Fallacies are errors in logic. Logic is not “a wreath of
pretty flowers that smells bad.” Nor is it wordplay.
Logic connects up with two fields of mathematics and I’m
going to use both of them so settle back.
Symbolic logic is one way of representing set theory in
math. You define a set of elements (which may have nothing in it) and then you
can do actual math: add, subtract, multiply, and so on. One part of this field
is the stratospheric issue of infinite sets, some of which are bigger than
others. If that blows your mind, dig around and find work on it.

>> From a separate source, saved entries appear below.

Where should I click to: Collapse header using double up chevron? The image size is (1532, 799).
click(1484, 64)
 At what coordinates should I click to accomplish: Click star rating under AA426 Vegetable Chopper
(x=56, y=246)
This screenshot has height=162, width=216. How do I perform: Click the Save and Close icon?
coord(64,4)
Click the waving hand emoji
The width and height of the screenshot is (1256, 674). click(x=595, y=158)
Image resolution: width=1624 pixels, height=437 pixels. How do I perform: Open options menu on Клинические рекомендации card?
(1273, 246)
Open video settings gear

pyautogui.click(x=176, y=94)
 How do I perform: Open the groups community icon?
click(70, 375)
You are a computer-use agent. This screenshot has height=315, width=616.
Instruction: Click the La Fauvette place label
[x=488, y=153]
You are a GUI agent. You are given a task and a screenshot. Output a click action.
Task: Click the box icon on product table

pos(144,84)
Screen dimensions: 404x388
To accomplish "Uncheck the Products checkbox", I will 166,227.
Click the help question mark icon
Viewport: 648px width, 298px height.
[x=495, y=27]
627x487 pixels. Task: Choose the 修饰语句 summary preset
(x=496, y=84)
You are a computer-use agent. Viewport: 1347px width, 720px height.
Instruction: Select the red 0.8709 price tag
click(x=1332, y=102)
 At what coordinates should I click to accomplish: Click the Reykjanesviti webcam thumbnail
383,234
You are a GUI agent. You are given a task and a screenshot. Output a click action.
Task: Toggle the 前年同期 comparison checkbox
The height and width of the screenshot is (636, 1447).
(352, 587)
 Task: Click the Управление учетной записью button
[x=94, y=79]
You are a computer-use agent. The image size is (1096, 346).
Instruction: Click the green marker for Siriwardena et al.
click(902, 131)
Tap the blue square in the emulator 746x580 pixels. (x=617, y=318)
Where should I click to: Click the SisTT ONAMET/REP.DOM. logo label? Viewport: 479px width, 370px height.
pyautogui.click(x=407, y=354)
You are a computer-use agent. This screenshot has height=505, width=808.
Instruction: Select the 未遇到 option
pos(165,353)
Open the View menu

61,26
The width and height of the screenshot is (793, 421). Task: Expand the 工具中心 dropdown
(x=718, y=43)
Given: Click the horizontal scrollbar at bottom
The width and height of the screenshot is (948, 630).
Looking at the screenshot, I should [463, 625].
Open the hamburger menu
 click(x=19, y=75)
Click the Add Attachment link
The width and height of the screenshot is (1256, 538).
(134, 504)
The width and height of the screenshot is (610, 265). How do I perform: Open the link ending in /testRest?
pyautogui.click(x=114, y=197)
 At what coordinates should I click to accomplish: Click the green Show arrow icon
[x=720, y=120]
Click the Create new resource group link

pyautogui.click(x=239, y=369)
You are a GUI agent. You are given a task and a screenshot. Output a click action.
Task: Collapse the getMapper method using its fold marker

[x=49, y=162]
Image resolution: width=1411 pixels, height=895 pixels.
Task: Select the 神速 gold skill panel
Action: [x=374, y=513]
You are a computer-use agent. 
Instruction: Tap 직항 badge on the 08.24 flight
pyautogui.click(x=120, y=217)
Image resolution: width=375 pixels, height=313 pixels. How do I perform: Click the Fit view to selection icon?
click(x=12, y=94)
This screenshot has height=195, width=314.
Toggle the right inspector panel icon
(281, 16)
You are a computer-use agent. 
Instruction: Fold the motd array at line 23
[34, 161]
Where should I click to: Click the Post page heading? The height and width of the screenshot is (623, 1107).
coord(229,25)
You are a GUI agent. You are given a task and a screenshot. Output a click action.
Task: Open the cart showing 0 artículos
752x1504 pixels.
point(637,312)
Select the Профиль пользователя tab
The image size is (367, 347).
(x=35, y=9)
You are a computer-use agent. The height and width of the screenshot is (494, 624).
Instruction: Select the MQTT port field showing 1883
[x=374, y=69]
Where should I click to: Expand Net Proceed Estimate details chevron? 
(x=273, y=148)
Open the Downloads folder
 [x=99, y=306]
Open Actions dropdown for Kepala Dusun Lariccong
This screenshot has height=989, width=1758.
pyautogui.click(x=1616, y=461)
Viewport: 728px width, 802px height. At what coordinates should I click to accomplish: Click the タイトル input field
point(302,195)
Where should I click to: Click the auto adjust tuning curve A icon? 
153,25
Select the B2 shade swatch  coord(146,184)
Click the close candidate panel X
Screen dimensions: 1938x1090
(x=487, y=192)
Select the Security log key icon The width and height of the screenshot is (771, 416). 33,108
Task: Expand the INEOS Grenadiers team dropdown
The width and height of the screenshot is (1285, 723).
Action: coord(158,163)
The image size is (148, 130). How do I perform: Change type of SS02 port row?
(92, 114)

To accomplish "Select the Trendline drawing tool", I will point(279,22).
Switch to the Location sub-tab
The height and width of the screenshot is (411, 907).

You can say things with set theory that are not even wrong
but you can also estimate the probability that you are right. I have used
probability calculations and identification of fallacies to argue against
Documentary Hypothesis, which I first heard about in the 1970s from one of my
favorite science authors. I also used the Test of Occam’s Razor, which DH fails
in many ways. I have about 50 posts with
the details.
http://pajheil.blogspot.com/2017/07/fact-checking-torah-structure-of-torah.html
When you talk fallacies, you also have to talk formal
epistemology. How do we know what we know? What sources of data do we use to
get elements for our sets? This is the hill on which so many conspiracy
theories die. They fail the Test of Occam’s Razor because they don’t address
all the available data, or they use sources that misrepresent the data. Conspiracy
theories and DH have this in common.
By the way, the other way of representing set theory is Venn
diagrams, those colored circles that intersect or not. Gary Curtis has some
Venn diagrams on his site. Here’s an example.
https://www.fallacyfiles.org/somernot.html
The math shows that logic is not just wordplay. It’s also an
example of why some mathematicians say, we don’t invent math, we discover it.
The oldest description of logic that we know of is in Aristotle’s Organon, comprising
his Categories, On Interpretation, Prior and Posterior Analytics,
Topics, and On Sophistical Refutations. You can find these works
free online and can download them for free.
https://archive.org/details/AristotleOrganon
But probability math is rooted in gambling and the first
calculations come from the 1600s CE, while set theory is the work of the late
1800s CE and in that century, Venn adapted Euler diagrams to help with studies
of Boolean logic.
As with any good STEM field, it all fits together around
the edges – and it helps show objectively why a fallacy is wrong.